Alors, comment la communauté internationale travaille-t-elle pour stabiliser et atténuer une situation très dangereuse ? L’Amérique et les autres parties intéressées de la communauté internationale devraient travailler à un plan qui inclurait au minimum les éléments suivants.

Premièrement, l’Amérique et ses alliés devraient rallier la communauté internationale pour travailler à un cessez-le-feu en place pour arrêter l’effusion de sang. Cela devrait être fait en sachant que l’Occident continuera à armer l’Ukraine avec suffisamment d’armes pour se défendre.

La Charte des Nations Unies fournit un large soutien à un tel plaidoyer en faveur d’un cessez-le-feu. L’histoire classique du « succès » d’un cessez-le-feu est le cessez-le-feu qui a mis un terme aux combats de la guerre de Corée (1950-1953). on s’attendait à ce que le cessez-le-feu coréen promulgué en 1953 dure 70 ans, et bien qu’il soit loin d’être parfait, il a évité à des centaines de milliers de personnes d’être sacrifiées sur l’autel de la guerre.

Et il ne faut pas oublier que lorsqu’un cessez-le-feu est en place, les choses ont tendance à ne pas s’aggraver aussi rapidement que lors d’un combat actif. Et lorsque l’un des combattants directs possède des armes nucléaires (Russie), les dangers d’escalade peuvent potentiellement â « passez au nucléaire » et personne ne sait comment remettre ce génie dans la bouteille avec succès.

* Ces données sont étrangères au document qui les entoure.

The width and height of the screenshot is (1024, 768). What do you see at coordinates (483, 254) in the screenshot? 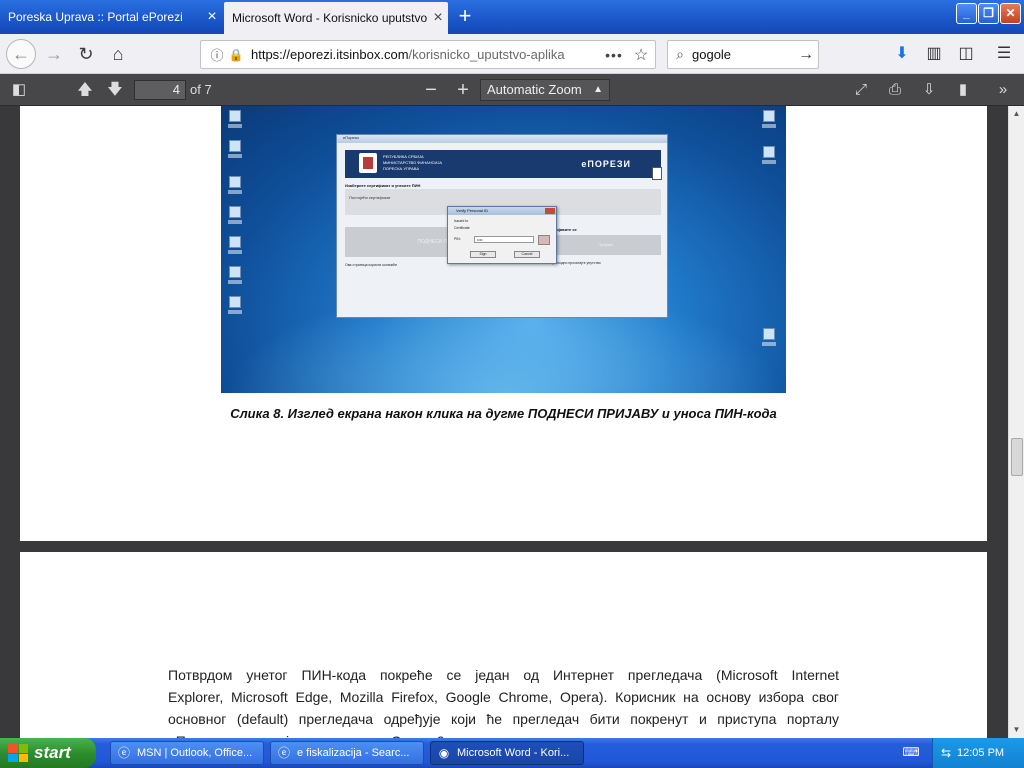
I see `pin-sign-button: Sign` at bounding box center [483, 254].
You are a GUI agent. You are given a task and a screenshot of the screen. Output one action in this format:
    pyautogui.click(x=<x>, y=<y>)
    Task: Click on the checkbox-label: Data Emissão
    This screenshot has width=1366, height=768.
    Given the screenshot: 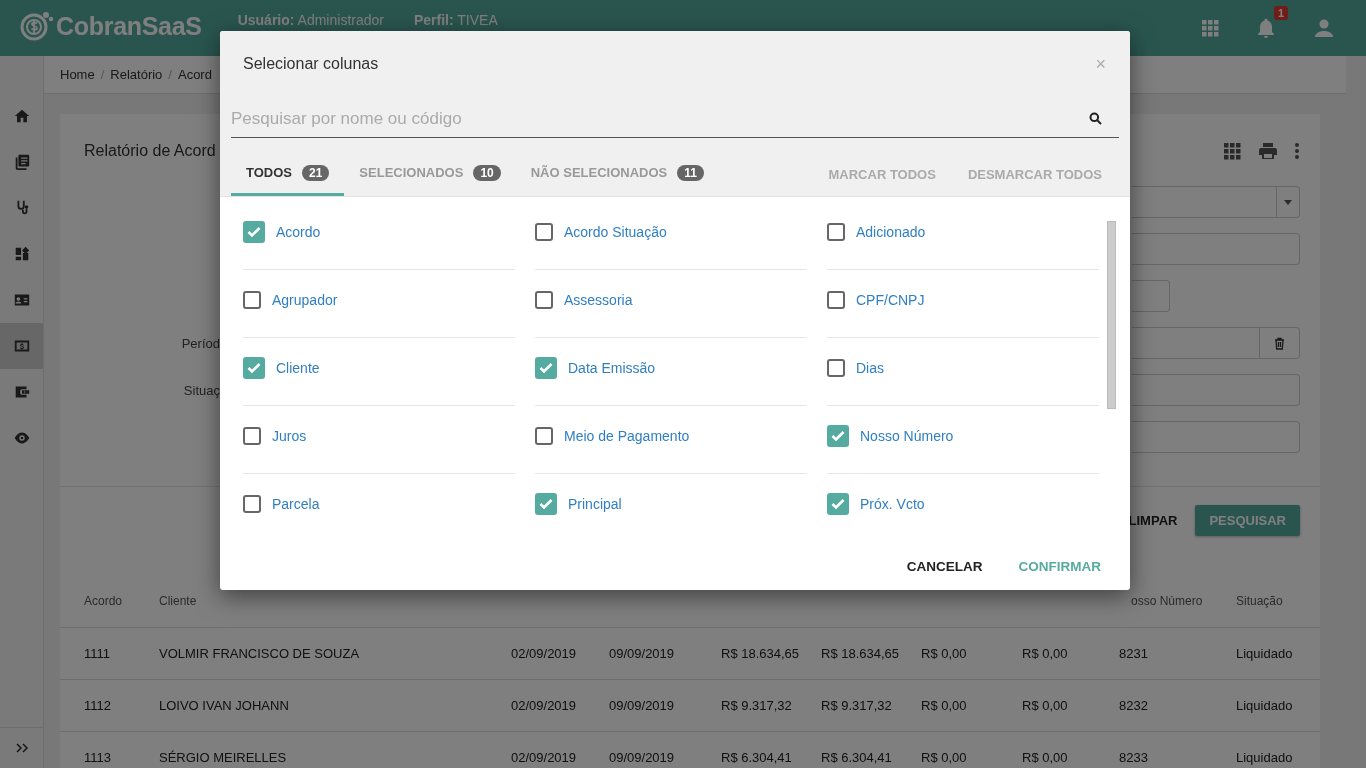 What is the action you would take?
    pyautogui.click(x=612, y=368)
    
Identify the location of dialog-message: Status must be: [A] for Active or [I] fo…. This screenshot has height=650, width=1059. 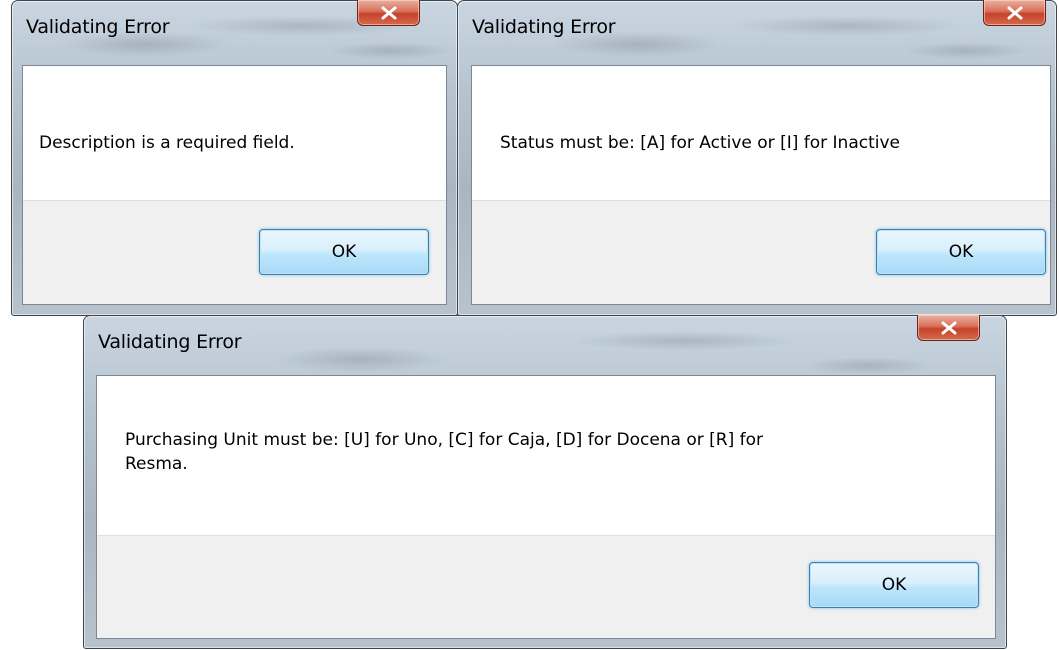
(700, 143).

Comment cela fonctionnerait-il en Ukraine ? L’Occident et l’ONU devraient travailler à tous les niveaux pour un cessez-le-feu en place suivi d’une désescalade avec des casques bleus de l’ONU interposés entre les principaux combattants. Les Russes doivent être assurés en paroles et en actes que l’Amérique et l’Occident continueront à fournir les armes qui empêcheront les Russes d’obtenir un avantage militaire.

Pourquoi l’Ukraine accepterait-elle cette option ? Ceux qui prônent un cessez-le-feu et une désescalade devraient mettre l’accent sur la valeur ultime – l’autodétermination. Aucun concept n’est plus sacro-saint dans le monde moderne que l’autodétermination. un droit absolu de déterminer par qui ils souhaitent être gouvernés. Je suppose que si le Donbass et les provinces de l’est de l’Ukraine ainsi que la Crimée ont d’importantes populations russes. Le vote pour la réunification avec la Russie serait probablement une approbation retentissante contre la Russie et pour rester dans le cadre de l’Ukraine.

Étant donné le comportement horrible des Russes dans ces provinces, y compris l’enlèvement et le renvoi en Russie de milliers d’enfants ukrainiens pour qu’ils soient adoptés par des parents russes, je suppose qu’une masse critique d’Ukrainiens russophones votera pour être gouvernée par l’Ukraine. plutôt que Mère Russie.

N’oubliez pas que plus le conflit se prolonge, plus il y a de chances qu’une erreur de calcul tragique se produise qui pourrait entraîner une perte importante de vies humaines et/ou un événement nucléaire provoqué par la Russie se sentant coincée.

La sortie de rampe que Poutine pourrait être prête à avaler est si un plébiscite équitable sur l’autodétermination, surveillé et certifié par des parties internationales, aboutissait à un vote de 2 contre 1 ou 3 contre 1 pour l’Ukraine sur la Russie.

C’est certainement un objectif et une stratégie qui méritent d’être poursuivis.